High on my want list these days is a CD titled Lost On The River: The New Basement Tapes. I spent a couple pleasant hours the other week watching a Showtime documentary about the creation of the album, and here’s how it came to be:
Sometime in the past few years, someone associated with Bob Dylan – his publisher, I would imagine – came across some lyrics that Dylan had written in 1967, during the time he spent in Woodstock, New York, playing frequently with the musicians who became The Band and recording the music that became known as the Basement Tapes.
(Dylan has recently released a collection of the Basement Tapes that supplants or complements – I’m not sure which verb to use – the 1975 collection curated by Robbie Robertson of The Band. The newly released collection comes in two versions: a six-CD marathon of everything the musicians recorded during those days in Woodstock, and a two-CD distillation. I have yet to hear either, but I’m thinking that when I do my shopping, I’ll settle for the two-CD set.)
Dylan’s publisher got in touch with producer T-Bone Burnett and asked if the producer could find folks who could turn the lyrics into songs. Burnett made certain Dylan approved of the project, according to Wikipedia, and then recruited musicians to create and record songs for the lyrics: Elvis Costello, Jim James from My Morning Jacket, Marcus Mumford of Mumford & Sons, Taylor Goldsmith from Dawes, and Rhiannon Giddens from the Carolina Chocolate Drops.
The Showtime film – titled Lost Songs: The Basement Tapes Continued – shows the process of writing and recording the new/old songs. There were multiple melodies for some of the lyrics, and the documentary gives some insight through observation and interviews into the creative process of each of the five musicians.

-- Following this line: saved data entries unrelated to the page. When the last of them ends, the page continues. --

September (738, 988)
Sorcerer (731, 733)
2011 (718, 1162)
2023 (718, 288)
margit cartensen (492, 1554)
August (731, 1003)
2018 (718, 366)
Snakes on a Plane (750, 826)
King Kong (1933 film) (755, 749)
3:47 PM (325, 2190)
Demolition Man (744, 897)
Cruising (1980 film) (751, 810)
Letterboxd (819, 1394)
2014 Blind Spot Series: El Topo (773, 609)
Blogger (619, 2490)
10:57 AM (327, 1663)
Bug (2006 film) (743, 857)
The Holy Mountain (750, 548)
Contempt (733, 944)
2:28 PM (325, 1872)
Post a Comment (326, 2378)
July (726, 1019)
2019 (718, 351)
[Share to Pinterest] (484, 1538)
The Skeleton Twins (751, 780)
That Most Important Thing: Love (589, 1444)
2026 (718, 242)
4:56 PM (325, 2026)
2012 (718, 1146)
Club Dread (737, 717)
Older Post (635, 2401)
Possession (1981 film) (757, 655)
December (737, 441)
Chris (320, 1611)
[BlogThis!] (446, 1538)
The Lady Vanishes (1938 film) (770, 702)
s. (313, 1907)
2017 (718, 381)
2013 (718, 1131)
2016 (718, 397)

I enjoy music by all five of the folks recruited (though I’m less acquainted with Goldsmith and Dawes than I am with the others), but my favorite among them is likely Giddens and her string band, the Carolina Chocolate Drops. And it was Giddens who, to me, was most interesting in the film as she opened up about her writing process and about the pressure of working with the high-level talent that was in the studio during the project.
I’ve heard a few things from the album beyond what was in the documentary – there are some videos (some official, some not) at YouTube – and I’m looking forward to hearing more. (I’m currently No. 10 on the local library’s waiting list.) I’m pretty sure, though, that even after absorbing all the new/old tunes, my favorite is going to be Giddens’ ethereal take on the title tune, “Lost On The River.”